Fresno St. wins improbable title

Fresno State players celebrate their College World Series victory over Georgia. Fresno State defeated Georgia, 6-1, on Wednesday in Omaha, Neb.

? Fresno State was smashing in its final performance as college baseball’s team of destiny, winning a championship that would have been impossible to predict.

With Steve Detwiler providing all the offense Justin Wilson needed, the Bulldogs captured their first national championship in a men’s sport with a 6-1 victory over Georgia in Game 3 of the College World Series finals Wednesday night.

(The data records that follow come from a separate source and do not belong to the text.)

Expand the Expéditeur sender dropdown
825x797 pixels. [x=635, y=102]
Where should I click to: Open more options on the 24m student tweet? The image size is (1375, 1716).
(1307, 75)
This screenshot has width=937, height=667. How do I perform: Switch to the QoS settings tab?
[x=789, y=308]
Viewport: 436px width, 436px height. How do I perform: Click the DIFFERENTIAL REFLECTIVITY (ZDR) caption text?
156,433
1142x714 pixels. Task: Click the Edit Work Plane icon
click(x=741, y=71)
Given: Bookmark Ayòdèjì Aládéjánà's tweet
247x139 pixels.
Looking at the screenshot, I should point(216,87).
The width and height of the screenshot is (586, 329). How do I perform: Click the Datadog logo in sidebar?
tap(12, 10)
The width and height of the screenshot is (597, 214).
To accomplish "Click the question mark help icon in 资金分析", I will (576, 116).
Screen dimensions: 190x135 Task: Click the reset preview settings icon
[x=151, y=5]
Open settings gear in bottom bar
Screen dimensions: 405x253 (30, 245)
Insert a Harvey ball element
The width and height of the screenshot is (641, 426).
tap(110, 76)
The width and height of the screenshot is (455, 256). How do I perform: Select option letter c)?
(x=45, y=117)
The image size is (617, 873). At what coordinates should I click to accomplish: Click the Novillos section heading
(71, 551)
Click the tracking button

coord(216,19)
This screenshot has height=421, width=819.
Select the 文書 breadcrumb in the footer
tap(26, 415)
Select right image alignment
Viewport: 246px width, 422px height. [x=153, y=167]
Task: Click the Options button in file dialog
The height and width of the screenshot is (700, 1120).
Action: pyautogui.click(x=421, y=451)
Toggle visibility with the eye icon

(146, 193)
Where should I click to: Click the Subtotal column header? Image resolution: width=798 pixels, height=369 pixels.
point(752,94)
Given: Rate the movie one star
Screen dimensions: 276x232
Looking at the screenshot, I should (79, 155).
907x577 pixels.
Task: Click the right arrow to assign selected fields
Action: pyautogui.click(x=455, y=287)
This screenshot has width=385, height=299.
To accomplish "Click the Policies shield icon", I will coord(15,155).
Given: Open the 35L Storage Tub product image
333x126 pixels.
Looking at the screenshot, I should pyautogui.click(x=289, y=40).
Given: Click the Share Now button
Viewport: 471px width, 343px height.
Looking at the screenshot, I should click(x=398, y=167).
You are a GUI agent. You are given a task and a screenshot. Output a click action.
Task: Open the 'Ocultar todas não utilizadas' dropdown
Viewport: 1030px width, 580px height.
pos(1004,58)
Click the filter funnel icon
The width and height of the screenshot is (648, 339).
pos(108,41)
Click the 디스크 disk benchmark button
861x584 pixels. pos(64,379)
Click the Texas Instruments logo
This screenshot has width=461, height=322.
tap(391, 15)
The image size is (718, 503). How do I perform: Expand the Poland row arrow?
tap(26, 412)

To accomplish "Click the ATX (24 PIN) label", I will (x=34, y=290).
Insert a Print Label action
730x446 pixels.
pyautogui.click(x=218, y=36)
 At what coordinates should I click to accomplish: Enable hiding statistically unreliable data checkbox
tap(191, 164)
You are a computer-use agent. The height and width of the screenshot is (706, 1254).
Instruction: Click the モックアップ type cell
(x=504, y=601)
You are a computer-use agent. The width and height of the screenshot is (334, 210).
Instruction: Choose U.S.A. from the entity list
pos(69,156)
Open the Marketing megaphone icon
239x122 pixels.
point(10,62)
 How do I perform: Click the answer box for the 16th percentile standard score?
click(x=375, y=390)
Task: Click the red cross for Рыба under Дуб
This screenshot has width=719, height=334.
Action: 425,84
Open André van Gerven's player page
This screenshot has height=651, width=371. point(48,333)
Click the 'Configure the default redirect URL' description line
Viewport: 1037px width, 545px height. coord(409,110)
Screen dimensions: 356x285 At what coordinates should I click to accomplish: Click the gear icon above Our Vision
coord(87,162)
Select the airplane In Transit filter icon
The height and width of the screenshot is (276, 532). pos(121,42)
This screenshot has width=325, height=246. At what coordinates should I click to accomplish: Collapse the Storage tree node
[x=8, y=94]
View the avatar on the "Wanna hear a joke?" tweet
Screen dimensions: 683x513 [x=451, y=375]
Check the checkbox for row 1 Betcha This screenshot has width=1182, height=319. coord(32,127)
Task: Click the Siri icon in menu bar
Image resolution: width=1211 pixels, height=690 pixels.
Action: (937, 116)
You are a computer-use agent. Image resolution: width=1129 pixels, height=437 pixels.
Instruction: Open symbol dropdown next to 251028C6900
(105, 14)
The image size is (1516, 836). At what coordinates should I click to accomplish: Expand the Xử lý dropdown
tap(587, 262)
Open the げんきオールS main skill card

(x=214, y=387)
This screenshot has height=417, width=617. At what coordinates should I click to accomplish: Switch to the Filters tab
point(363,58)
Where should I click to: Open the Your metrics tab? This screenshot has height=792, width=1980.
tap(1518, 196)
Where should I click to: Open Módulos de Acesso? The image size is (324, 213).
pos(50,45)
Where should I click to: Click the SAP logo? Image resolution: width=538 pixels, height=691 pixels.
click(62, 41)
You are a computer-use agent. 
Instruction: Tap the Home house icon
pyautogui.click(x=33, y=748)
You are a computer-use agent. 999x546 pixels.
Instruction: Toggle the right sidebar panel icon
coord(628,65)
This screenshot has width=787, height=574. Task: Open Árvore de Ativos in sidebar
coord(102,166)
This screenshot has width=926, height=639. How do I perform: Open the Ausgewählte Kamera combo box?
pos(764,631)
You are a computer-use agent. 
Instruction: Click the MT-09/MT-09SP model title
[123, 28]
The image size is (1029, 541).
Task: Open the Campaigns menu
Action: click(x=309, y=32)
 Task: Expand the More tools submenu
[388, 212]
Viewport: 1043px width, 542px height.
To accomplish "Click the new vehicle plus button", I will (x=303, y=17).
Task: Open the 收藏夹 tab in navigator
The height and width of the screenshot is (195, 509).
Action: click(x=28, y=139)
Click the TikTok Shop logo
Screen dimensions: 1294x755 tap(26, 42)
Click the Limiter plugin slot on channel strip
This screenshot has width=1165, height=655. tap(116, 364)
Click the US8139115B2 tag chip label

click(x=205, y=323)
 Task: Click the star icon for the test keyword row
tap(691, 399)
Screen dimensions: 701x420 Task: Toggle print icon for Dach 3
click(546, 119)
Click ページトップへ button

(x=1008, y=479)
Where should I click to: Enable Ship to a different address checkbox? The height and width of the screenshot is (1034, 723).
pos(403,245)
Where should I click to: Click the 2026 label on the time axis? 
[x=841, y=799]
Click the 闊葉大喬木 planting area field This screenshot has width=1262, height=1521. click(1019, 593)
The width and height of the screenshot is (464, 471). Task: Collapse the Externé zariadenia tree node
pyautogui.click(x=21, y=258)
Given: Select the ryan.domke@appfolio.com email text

Detwiler homered twice and drove in all six runs, and Wilson allowed five hits in eight innings to cap Fresno State’s wild ride.

Fresno State (47-31) was forecast to be a Top 25 team coming into the season, but the Bulldogs lost 12 of their first 20 games. They needed to win the Western Athletic Conference tournament just to make the NCAA field of 64.

The national title was the second in school history. Fresno State won the 1998 women’s softball title.

Fresno State third baseman Tommy Mendonca won CWS most outstanding player. He hit four home runs and had 11 RBIs.

But in the finale, Detwiler was the star.

Playing with a torn ligament in his left thumb, he hit a two-run homer on Nathan Moreau’s 3-2 pitch in the second inning that barely cleared the right-field fence.

There was no doubt about Detwiler’s second blast, a high drive that landed three-quarters of the way up the stands in left field.

“It’s mind over matter,” Detwiler said of his thumb. “It’s just a little pain. The pain is temporary. Pride is forever.”

A year after Oregon State won its second consecutive CWS title with a surprising late-season run, Fresno State pulled off an even bigger surprise and became the seventh straight champion from west of the Mississippi River.

“It was pretty awesome,” Wilson said as the party was still raging on the field. “I can’t believe it out here.”